__TASK TO COMPLETE__:
Using the data that follows, return exactly the lines from the one that contains "Task: Click the red prohibited circle icon" through the one that contains "Image resolution: width=1194", ends included.

Collected data:
-----
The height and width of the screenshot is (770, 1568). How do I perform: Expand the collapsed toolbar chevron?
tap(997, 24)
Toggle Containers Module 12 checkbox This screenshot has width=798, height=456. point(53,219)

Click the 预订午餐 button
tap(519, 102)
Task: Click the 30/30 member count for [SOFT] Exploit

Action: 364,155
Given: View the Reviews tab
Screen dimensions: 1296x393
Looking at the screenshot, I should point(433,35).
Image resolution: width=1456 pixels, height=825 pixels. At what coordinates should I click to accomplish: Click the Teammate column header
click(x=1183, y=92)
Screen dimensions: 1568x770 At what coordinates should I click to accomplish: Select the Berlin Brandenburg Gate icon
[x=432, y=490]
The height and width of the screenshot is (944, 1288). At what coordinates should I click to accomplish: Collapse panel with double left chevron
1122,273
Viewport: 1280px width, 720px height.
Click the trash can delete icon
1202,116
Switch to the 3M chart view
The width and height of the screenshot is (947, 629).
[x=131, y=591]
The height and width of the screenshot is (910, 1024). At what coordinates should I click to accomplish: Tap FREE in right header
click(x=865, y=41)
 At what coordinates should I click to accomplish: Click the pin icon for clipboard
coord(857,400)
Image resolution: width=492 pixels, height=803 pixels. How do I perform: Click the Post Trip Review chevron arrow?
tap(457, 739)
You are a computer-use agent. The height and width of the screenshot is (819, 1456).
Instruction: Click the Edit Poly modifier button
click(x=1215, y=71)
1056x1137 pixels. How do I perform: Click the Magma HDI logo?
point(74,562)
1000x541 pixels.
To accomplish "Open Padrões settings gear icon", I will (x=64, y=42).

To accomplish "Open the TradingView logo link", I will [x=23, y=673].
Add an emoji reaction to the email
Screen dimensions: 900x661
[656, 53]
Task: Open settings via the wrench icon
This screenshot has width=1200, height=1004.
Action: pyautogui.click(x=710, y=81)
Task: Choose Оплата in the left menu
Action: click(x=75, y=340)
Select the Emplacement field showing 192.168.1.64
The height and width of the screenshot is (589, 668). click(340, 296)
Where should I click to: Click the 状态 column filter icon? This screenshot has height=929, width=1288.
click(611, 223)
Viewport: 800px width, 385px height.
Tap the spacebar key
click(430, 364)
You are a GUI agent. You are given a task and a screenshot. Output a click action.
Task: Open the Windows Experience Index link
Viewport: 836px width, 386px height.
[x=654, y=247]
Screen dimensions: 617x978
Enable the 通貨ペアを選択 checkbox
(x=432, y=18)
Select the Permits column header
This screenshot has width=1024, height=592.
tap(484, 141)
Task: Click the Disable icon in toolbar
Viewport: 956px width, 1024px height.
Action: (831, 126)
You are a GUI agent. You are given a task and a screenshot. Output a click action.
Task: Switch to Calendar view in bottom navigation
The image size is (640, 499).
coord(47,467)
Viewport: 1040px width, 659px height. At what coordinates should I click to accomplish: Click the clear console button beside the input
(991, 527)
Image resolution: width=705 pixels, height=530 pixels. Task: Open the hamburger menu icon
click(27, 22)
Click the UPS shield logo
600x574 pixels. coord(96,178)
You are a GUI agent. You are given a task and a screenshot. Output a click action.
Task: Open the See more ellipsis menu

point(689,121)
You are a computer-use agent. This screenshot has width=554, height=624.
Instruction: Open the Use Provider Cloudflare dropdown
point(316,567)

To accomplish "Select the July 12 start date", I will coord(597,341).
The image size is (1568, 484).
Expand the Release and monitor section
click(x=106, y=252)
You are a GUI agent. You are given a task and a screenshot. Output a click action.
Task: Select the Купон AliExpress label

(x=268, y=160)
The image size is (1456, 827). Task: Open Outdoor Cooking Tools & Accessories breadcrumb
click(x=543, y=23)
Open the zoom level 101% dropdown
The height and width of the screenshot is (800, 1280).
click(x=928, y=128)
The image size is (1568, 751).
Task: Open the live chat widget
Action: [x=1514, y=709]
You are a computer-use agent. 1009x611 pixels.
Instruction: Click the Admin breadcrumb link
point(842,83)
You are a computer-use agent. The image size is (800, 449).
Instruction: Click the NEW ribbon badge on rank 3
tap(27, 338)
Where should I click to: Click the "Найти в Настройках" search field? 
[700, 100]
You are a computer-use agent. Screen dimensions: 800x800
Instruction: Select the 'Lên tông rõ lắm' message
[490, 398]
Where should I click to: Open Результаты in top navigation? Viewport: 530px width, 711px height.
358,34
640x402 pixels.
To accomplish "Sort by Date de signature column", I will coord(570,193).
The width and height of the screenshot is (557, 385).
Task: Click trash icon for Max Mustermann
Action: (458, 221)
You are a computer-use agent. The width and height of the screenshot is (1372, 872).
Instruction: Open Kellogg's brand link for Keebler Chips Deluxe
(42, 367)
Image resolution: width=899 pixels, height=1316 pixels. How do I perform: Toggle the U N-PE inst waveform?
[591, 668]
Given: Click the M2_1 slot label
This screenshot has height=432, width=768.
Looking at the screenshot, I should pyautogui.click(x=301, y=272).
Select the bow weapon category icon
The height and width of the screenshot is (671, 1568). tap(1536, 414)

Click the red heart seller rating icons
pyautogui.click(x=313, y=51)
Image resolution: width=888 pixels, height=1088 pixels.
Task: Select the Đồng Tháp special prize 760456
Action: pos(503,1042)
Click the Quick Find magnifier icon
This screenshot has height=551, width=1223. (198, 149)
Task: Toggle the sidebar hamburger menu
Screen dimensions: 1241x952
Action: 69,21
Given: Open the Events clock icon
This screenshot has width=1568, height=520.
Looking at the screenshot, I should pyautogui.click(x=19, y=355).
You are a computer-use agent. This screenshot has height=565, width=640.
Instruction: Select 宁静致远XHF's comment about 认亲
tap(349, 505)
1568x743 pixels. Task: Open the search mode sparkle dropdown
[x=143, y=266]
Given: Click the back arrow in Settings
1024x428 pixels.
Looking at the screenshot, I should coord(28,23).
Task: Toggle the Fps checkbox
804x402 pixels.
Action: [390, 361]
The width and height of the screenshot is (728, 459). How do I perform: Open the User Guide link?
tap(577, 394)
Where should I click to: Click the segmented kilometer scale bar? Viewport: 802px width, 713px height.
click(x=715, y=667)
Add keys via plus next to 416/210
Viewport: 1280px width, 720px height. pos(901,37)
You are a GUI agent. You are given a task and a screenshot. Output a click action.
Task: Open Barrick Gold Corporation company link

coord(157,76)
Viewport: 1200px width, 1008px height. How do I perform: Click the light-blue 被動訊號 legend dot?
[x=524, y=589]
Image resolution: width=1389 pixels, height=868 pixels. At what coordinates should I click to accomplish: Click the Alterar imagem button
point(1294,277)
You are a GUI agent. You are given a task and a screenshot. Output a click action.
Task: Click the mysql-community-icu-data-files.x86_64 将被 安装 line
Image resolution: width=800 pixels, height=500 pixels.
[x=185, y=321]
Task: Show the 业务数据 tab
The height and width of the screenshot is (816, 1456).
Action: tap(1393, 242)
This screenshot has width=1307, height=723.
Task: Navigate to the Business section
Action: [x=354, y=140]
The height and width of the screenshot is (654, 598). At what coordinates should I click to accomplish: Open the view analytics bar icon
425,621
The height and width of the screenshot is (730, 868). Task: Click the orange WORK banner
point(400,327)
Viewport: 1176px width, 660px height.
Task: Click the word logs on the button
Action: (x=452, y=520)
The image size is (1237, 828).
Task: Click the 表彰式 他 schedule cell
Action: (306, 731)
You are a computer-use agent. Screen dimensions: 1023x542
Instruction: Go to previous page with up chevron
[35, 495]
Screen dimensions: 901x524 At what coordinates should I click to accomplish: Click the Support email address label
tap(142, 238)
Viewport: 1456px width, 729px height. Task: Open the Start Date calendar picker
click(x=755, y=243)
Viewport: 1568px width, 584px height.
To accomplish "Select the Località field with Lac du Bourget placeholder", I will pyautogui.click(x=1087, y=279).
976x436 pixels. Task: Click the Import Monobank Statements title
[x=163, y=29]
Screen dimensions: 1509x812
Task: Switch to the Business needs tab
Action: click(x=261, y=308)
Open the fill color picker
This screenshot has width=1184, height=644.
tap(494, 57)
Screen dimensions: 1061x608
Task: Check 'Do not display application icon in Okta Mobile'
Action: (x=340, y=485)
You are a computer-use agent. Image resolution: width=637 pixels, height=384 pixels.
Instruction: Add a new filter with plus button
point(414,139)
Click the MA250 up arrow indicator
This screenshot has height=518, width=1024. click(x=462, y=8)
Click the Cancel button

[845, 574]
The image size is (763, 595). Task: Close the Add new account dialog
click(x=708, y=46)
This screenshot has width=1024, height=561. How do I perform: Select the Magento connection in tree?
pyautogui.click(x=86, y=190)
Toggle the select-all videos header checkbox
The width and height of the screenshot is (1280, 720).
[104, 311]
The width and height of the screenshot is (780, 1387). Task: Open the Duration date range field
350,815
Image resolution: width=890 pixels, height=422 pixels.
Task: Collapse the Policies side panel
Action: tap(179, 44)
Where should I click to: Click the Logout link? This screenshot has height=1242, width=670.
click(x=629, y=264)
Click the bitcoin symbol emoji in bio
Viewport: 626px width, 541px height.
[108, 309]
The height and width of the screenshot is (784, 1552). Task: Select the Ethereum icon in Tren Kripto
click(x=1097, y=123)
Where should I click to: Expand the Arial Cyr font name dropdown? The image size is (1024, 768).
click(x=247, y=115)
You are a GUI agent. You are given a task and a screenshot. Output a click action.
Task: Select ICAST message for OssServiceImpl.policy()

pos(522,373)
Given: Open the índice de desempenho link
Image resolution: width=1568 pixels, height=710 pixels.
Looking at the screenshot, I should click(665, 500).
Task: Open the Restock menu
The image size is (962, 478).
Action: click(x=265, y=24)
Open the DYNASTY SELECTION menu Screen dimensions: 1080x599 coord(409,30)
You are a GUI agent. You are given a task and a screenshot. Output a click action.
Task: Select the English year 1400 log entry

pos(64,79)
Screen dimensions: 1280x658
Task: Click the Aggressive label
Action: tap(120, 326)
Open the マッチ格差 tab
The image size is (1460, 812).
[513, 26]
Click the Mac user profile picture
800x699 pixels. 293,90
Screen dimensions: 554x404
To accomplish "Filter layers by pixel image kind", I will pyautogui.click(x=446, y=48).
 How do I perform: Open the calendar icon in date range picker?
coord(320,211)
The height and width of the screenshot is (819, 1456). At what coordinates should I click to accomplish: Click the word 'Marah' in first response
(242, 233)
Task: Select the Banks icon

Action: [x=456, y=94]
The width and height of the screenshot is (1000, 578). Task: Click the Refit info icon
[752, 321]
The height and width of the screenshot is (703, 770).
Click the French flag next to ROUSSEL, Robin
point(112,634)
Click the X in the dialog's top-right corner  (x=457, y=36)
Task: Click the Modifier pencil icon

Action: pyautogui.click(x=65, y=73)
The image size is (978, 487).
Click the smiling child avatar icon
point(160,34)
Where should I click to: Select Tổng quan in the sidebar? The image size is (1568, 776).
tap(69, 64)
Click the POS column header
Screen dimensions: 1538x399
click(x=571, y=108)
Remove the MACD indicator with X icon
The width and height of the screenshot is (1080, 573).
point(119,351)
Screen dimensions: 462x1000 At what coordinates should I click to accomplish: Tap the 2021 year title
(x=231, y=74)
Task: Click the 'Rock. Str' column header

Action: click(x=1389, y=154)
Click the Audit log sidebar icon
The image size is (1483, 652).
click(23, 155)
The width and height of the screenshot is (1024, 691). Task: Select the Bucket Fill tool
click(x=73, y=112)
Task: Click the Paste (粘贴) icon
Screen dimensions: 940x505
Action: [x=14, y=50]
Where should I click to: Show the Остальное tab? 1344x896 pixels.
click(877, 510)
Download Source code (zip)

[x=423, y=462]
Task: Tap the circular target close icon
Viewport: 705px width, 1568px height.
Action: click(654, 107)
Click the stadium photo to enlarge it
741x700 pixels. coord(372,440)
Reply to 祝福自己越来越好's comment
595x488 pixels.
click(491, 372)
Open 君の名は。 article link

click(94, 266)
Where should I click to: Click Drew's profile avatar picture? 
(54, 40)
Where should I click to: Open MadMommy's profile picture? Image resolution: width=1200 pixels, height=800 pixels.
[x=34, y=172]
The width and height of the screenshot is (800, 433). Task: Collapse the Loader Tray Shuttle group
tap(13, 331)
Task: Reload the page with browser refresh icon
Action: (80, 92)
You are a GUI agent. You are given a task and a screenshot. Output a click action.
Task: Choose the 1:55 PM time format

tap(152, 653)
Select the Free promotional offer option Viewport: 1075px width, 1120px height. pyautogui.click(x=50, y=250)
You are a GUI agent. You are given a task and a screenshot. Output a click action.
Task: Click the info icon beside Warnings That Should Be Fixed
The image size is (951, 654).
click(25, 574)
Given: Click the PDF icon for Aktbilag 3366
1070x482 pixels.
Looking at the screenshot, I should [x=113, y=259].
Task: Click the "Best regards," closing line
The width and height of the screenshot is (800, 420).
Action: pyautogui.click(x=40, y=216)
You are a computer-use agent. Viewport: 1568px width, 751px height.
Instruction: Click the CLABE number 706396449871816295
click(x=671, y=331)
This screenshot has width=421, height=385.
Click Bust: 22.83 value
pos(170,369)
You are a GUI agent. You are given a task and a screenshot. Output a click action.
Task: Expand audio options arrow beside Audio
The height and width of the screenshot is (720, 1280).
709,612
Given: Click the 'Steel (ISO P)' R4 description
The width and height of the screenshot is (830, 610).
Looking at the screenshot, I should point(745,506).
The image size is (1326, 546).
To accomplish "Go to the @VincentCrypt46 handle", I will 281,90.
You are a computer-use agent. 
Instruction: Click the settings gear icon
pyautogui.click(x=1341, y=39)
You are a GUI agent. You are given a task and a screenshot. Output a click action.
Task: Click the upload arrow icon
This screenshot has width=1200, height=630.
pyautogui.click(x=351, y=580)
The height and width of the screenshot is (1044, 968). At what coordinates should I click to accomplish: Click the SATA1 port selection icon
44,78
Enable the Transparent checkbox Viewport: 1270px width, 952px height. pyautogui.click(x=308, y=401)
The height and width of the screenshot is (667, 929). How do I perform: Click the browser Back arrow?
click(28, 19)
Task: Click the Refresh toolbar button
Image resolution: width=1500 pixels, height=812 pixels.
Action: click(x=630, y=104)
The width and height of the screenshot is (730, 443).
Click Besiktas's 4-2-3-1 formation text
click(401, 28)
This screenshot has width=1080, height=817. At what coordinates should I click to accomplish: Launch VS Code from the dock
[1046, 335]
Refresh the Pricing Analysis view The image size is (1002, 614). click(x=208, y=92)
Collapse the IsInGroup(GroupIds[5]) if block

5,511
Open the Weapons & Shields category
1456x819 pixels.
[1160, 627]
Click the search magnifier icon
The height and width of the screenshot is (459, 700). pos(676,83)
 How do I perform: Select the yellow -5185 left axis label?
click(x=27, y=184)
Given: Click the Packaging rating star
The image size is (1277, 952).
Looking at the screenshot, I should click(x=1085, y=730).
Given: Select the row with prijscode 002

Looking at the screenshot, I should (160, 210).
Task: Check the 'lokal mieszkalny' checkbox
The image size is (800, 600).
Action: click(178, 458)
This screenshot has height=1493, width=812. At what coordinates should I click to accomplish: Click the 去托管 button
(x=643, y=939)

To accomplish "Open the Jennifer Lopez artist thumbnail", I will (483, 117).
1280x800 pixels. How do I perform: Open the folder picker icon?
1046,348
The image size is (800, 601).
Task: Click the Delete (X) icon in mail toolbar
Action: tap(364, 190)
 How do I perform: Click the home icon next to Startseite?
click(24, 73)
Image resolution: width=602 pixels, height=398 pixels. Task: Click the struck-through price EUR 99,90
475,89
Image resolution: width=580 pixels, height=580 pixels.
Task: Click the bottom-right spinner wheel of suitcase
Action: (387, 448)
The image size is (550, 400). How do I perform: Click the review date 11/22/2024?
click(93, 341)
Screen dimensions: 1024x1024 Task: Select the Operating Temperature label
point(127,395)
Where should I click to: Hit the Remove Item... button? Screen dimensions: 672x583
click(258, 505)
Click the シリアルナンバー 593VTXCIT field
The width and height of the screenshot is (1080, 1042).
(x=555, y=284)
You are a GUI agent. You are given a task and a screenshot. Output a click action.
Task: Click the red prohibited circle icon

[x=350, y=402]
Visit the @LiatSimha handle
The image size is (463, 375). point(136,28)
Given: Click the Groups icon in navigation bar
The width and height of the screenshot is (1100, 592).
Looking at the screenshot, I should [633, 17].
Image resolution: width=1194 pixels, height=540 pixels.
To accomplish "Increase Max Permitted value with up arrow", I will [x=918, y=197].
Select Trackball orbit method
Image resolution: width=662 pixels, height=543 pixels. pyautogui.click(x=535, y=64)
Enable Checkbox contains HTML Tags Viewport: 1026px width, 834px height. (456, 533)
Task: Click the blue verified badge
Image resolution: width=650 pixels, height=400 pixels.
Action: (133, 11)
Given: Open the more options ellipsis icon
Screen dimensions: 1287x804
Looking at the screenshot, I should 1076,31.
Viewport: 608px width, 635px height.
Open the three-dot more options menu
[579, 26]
-----
__RESPONSE TO THE EXERCISE__:
Task: Click the red prohibited circle icon

[x=350, y=402]
Visit the @LiatSimha handle
The image size is (463, 375). point(136,28)
Given: Click the Groups icon in navigation bar
The width and height of the screenshot is (1100, 592).
Looking at the screenshot, I should [633, 17].
Image resolution: width=1194 pixels, height=540 pixels.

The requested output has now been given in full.